_DATA FOR THE TASK_.
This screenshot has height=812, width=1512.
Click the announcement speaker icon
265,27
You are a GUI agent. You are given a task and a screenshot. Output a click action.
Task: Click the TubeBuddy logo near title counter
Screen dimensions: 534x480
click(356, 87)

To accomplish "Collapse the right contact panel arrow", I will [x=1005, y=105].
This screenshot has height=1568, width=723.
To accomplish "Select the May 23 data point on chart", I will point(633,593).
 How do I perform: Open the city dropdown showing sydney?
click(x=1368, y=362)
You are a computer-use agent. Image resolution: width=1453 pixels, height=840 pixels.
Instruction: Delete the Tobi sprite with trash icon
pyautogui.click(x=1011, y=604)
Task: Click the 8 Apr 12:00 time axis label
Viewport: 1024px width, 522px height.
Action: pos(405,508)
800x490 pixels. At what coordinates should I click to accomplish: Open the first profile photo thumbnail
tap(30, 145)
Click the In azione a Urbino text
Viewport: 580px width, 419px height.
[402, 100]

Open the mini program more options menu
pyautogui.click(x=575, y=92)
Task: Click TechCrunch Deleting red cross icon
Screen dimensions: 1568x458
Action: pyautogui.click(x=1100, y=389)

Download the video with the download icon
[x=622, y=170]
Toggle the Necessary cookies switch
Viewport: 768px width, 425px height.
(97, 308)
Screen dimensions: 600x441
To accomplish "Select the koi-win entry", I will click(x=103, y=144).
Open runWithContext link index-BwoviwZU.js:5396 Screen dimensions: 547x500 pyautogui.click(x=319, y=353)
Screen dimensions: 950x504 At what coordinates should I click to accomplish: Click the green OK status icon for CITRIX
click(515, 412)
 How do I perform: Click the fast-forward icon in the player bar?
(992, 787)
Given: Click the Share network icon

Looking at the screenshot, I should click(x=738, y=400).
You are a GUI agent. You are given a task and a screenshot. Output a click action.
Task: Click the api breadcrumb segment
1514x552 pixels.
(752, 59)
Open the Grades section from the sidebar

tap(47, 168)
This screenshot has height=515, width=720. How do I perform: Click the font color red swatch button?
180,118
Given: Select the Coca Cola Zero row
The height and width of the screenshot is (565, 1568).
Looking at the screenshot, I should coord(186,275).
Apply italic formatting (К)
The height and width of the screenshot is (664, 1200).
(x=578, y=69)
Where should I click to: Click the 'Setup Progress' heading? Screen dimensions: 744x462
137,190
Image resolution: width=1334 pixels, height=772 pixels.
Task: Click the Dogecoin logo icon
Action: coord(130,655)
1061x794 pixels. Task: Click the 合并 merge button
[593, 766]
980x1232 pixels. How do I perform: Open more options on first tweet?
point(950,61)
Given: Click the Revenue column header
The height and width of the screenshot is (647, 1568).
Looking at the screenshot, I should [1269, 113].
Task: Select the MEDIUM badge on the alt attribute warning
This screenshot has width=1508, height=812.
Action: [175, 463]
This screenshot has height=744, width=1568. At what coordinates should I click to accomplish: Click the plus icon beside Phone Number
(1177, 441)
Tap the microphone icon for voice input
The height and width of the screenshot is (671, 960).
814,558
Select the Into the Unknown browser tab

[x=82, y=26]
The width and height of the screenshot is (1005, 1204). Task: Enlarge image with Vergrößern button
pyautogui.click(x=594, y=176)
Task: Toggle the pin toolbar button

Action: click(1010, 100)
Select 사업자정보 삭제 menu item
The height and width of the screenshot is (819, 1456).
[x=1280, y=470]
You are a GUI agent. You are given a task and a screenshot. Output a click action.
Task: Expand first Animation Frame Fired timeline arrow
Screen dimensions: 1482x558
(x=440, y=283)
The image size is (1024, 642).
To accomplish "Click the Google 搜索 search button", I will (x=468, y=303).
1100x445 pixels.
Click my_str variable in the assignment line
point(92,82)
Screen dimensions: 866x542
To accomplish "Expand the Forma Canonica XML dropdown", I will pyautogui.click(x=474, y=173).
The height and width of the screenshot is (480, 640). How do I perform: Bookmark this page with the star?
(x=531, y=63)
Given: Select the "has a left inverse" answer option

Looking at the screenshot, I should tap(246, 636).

_THE PROBLEM_. Copy out the material above line for line, changing nothing.

_WORKED ANSWER_.
This screenshot has height=812, width=1512.
Click the announcement speaker icon
265,27
You are a GUI agent. You are given a task and a screenshot. Output a click action.
Task: Click the TubeBuddy logo near title counter
Screen dimensions: 534x480
click(356, 87)

To accomplish "Collapse the right contact panel arrow", I will [x=1005, y=105].
This screenshot has height=1568, width=723.
To accomplish "Select the May 23 data point on chart", I will point(633,593).
 How do I perform: Open the city dropdown showing sydney?
click(x=1368, y=362)
You are a computer-use agent. Image resolution: width=1453 pixels, height=840 pixels.
Instruction: Delete the Tobi sprite with trash icon
pyautogui.click(x=1011, y=604)
Task: Click the 8 Apr 12:00 time axis label
Viewport: 1024px width, 522px height.
Action: pos(405,508)
800x490 pixels. At what coordinates should I click to accomplish: Open the first profile photo thumbnail
tap(30, 145)
Click the In azione a Urbino text
Viewport: 580px width, 419px height.
[402, 100]

Open the mini program more options menu
pyautogui.click(x=575, y=92)
Task: Click TechCrunch Deleting red cross icon
Screen dimensions: 1568x458
Action: pyautogui.click(x=1100, y=389)

Download the video with the download icon
[x=622, y=170]
Toggle the Necessary cookies switch
Viewport: 768px width, 425px height.
(97, 308)
Screen dimensions: 600x441
To accomplish "Select the koi-win entry", I will click(x=103, y=144).
Open runWithContext link index-BwoviwZU.js:5396 Screen dimensions: 547x500 pyautogui.click(x=319, y=353)
Screen dimensions: 950x504 At what coordinates should I click to accomplish: Click the green OK status icon for CITRIX
click(515, 412)
 How do I perform: Click the fast-forward icon in the player bar?
(992, 787)
Given: Click the Share network icon

Looking at the screenshot, I should click(x=738, y=400).
You are a GUI agent. You are given a task and a screenshot. Output a click action.
Task: Click the api breadcrumb segment
1514x552 pixels.
(752, 59)
Open the Grades section from the sidebar

tap(47, 168)
This screenshot has height=515, width=720. How do I perform: Click the font color red swatch button?
180,118
Given: Select the Coca Cola Zero row
The height and width of the screenshot is (565, 1568).
Looking at the screenshot, I should coord(186,275).
Apply italic formatting (К)
The height and width of the screenshot is (664, 1200).
(x=578, y=69)
Where should I click to: Click the 'Setup Progress' heading? Screen dimensions: 744x462
137,190
Image resolution: width=1334 pixels, height=772 pixels.
Task: Click the Dogecoin logo icon
Action: coord(130,655)
1061x794 pixels. Task: Click the 合并 merge button
[593, 766]
980x1232 pixels. How do I perform: Open more options on first tweet?
point(950,61)
Given: Click the Revenue column header
The height and width of the screenshot is (647, 1568).
Looking at the screenshot, I should [1269, 113].
Task: Select the MEDIUM badge on the alt attribute warning
This screenshot has width=1508, height=812.
Action: [175, 463]
This screenshot has height=744, width=1568. At what coordinates should I click to accomplish: Click the plus icon beside Phone Number
(1177, 441)
Tap the microphone icon for voice input
The height and width of the screenshot is (671, 960).
814,558
Select the Into the Unknown browser tab

[x=82, y=26]
The width and height of the screenshot is (1005, 1204). Task: Enlarge image with Vergrößern button
pyautogui.click(x=594, y=176)
Task: Toggle the pin toolbar button

Action: click(1010, 100)
Select 사업자정보 삭제 menu item
The height and width of the screenshot is (819, 1456).
[x=1280, y=470]
You are a GUI agent. You are given a task and a screenshot. Output a click action.
Task: Expand first Animation Frame Fired timeline arrow
Screen dimensions: 1482x558
(x=440, y=283)
The image size is (1024, 642).
To accomplish "Click the Google 搜索 search button", I will (x=468, y=303).
1100x445 pixels.
Click my_str variable in the assignment line
point(92,82)
Screen dimensions: 866x542
To accomplish "Expand the Forma Canonica XML dropdown", I will pyautogui.click(x=474, y=173).
The height and width of the screenshot is (480, 640). How do I perform: Bookmark this page with the star?
(x=531, y=63)
Given: Select the "has a left inverse" answer option

Looking at the screenshot, I should tap(246, 636).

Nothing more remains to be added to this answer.